Revealing Secrets of the Past: The Archaeology of Hidden Campus Heritage at Stanford

Laura Jones

Stanford University, United States of America

Practicing and teaching community-based archaeology on sites associated with the history of the university is a unique opportunity for students to participate in authentic research and as stakeholders of campus heritage. A case study will be presented of the work at the Arboretum Chinese Labor Quarters site on the Stanford campus. The project has a complex network of collaborating scholars and stakeholders and is embedded in transnational discussions of Chinese diaspora historical contributions in North America. The current challenge is to push through the analysis of the assemblage to address these larger questions, and in particular to engage students in retelling the story of the university to highlight the contributions of Chinese immigrants to the building of the campus, and to address discriminatory practices that excluded them from that history to this moment.



11:00am - 11:45am
15min presentation + 30min discussion

Mock Mapping and Digital Digs: Teaching Archaeological Skills on Campus

Christopher B Lowman

UC Irvine, United States of America

How can archaeological pedagogy provide students a greater understanding of the campus they call home? Archaeology classes give undergraduates a greater stake in their surroundings through combining campus history and archaeological theory, methods, and training for the field.

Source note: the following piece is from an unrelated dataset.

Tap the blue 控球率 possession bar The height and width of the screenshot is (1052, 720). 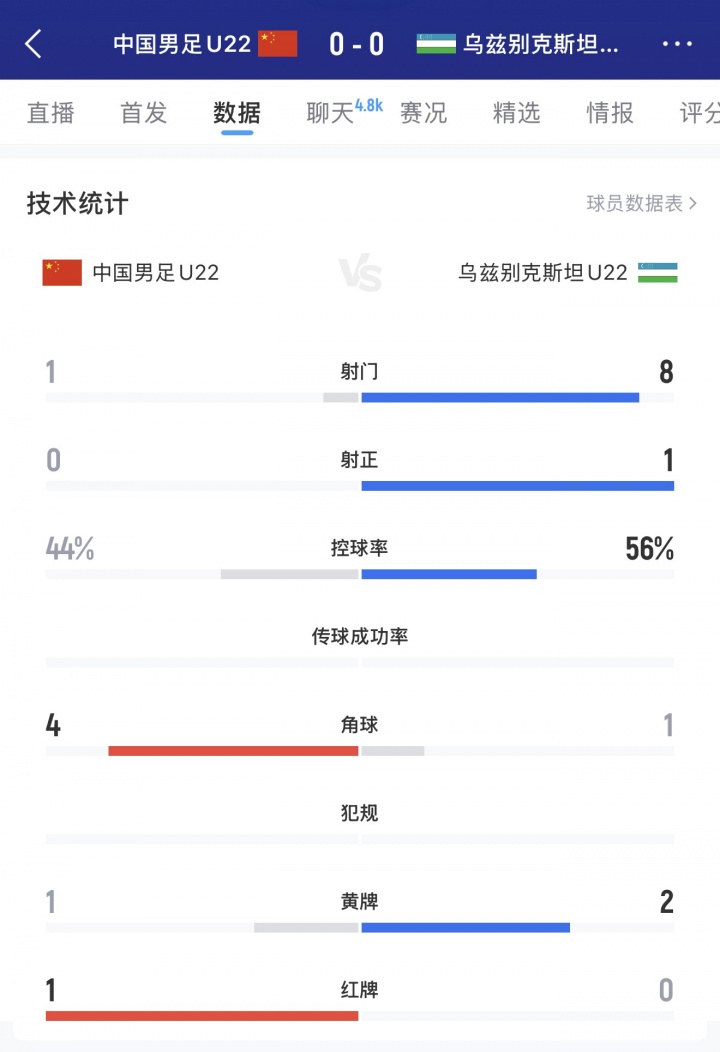(x=449, y=574)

These engagements are an opportunity to learn from students about their relationship to campus and supply a setting for them to learn from each other through the questions they ask about their institution. Using examples from UC Berkeley and UC Irvine, this paper reviews the challenges and successes of teaching institutional and local history through archaeological activities. Case studies include the use of historical structures, the legacy of campus excavations and collections, and examinations of contemporary material culture. Further, this paper considers how to teach similar material through remote or hybrid instruction and the ways this format has created accessible alternatives and practical forms of inclusion.